Rule 1.14 labels a client as having “diminished capacity” if the client has some limit on their ability to fully participate in decisions.  A client’s diminishment can occur on a continuum.  A client may be able to understand and participate in simple decisions, but unable to understand more complex issues.  In that situation, the lawyer should continue with the ordinary attorney-client relationship with those simpler issues.

Mother filed for an involuntary guardianship over her son (Jason).  The court appointed counsel for Jason in the guardianship proceedings.  In consulting with Jason the attorney learned that Jason disputed the facts set out in the guardianship petition and opposed the guardianship.  However, the lawyer also developed a belief that Jason was  “troubled” 31-year old man.  In her report, the attorney concluded that appointing Mother as the guardian would be “reasonable.”  Has the lawyer acted appropriately in this situation?  [In re Guardianship of Henderson, 838 A.2d 1277 (N.H. 2003)]

No. The client was able to communicate with the lawyer about what the client wanted.  The lawyer, instead of advocating for the client’s objective, advocated for what the lawyer thought was in the best interest of the client.  A diminished client is one that cannot make decisions on their own – not one that is making decisions that the lawyer does not agree with.  Essentially in this case the lawyer acted as a guardian ad litem, advising the court on what she thought was in the best interest of Jason, instead of as a lawyer advocating for what Jason wanted.

The first problem faced by a lawyer is how to determine whether a client indeed has diminished capacity.  Comment [6] to Rule 1.14 says that a lawyer should consider the following:  “[1] the client’s ability to articulate reasoning leading to a decision, [2] variability of state of mind and ability to appreciate consequences of a decision; [3] the substantive fairness of a decision; and [4] the consistency of a decision with the known long-term commitments and values of the client.”  These are fine factors in theory, but how does a lawyer make this determination in practice?  In their book, Alzheimer’s and the Law: Counseling Clients with Dementia and Their Families (2013), authors Kerry Peck and Rick L. Law discuss a lawyer’s obligation when representing elderly clients who are suffering from mental impairment generally and Alzheimer’s in particular.
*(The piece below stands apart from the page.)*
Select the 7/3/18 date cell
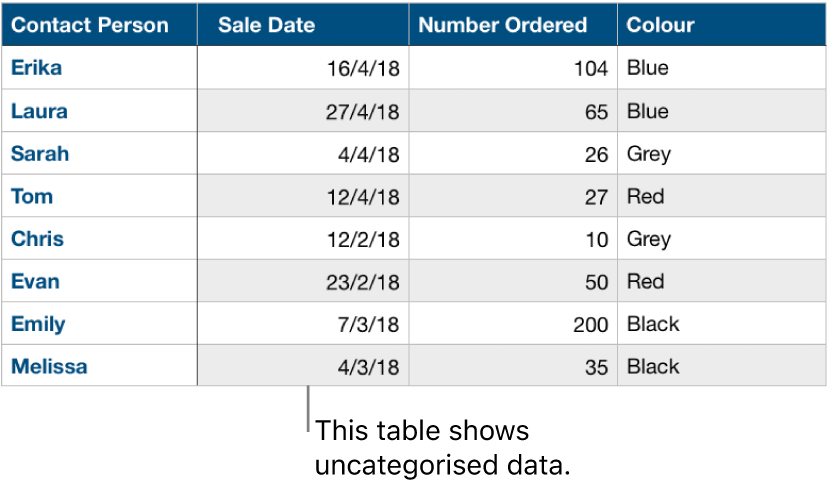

For any of you who might be interested in an estate planning practice, this looks like a very good book to have in your library.[2]

The reality is that lawyers have always engaged in some initial assessements – even before Rule 1.14 was amended in 2002.  At the most basic, a lawyer has to assess whether a potential client has the capacity to enter into an engagement letter with the lawyer.  In addition, certain legal transactions require lawyers to evaluate client capacity.  For example, a client who wants the lawyer to assist in drafting a will, must ensure that the client is of “sound” mind.  In addition, a client seeking lawyer representation with regard to a contract must also have an idea of the substance of the contract they are entering into.  In the past, however, the extent of the assessment placed on the lawyer was minimal.  If the lawyer failed to adequately assess a client seeking a will, the aggrieved heirs would have a difficult time succeeding in a malpractice claim againt the lawyer either because of lack of privity or because of the difficulty in establishing that the lawyer breached a duty:  after all, if all lawyers are engaging in a superficial assessment of competence, then it would not be a breach of duty for this lawyer to do so.  However, with an aging population, and increasing expectation that a lawyer will do more (as demonstrated by the amendments to Rule 1.14), lawyers risk malpractice liability if they fail to do an adequate assessment of capacity.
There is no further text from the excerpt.